Experiments and numerical results on non-linear vibrations of an impacting Hertzian contact. Part 2: random excitation

Non-linear dynamic behaviour of a normally excited preloaded Hertzian contact (including possible contact losses) is investigated using an experimental test rig. It consists of a double sphere plane contact loaded by the weight of a rigid moving mass. Contact vibrations are generated by a external Gaussian white noise and exhibit vibroimpact responses when the input level is sufficiently high. Spectral contents and statistics of the stationary transmitted normal force are analyzed. A single-degree-of-freedom non-linear oscillator including loss of contact and Hertzian non-linearities is built for modelling the experimental system. Theoretical responses are obtained by using the stationary Fokker–Planck equation and also Monte Carlo simulations.
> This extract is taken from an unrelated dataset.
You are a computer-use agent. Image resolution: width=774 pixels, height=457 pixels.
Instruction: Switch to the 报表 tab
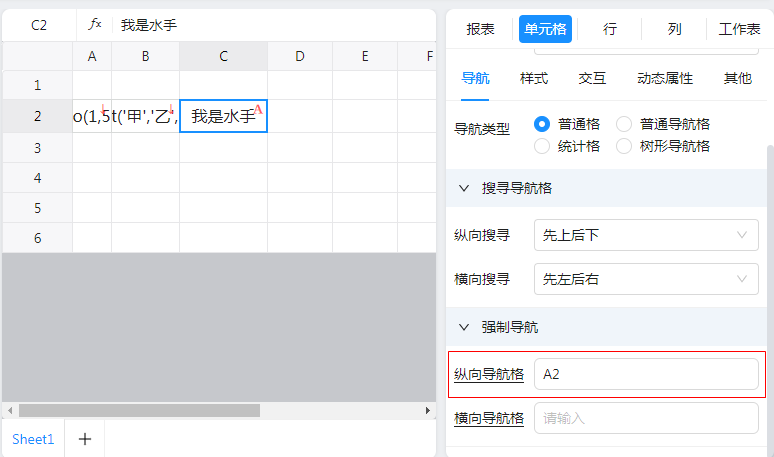point(481,29)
When contact loss occurrence is very occasional, numerical results show a very good agreement with experimental ones. When vibroimpacts occur, results remain in reasonable agreement with experimental ones which justify the modelling and the numerical methods described in this paper. ntact loss non-linearity appears to be rather strong compared to the Hertzian non-linearity. It actually induces a large broadening of the spectral contents of the response. This result is of great importance in noise generation for many systems such as mechanisms using contacts to transform motions and forces (gears, ball-bearings, cam systems, to name a few). It is also of great importance for tribologists preoccupied with preventing surface damage.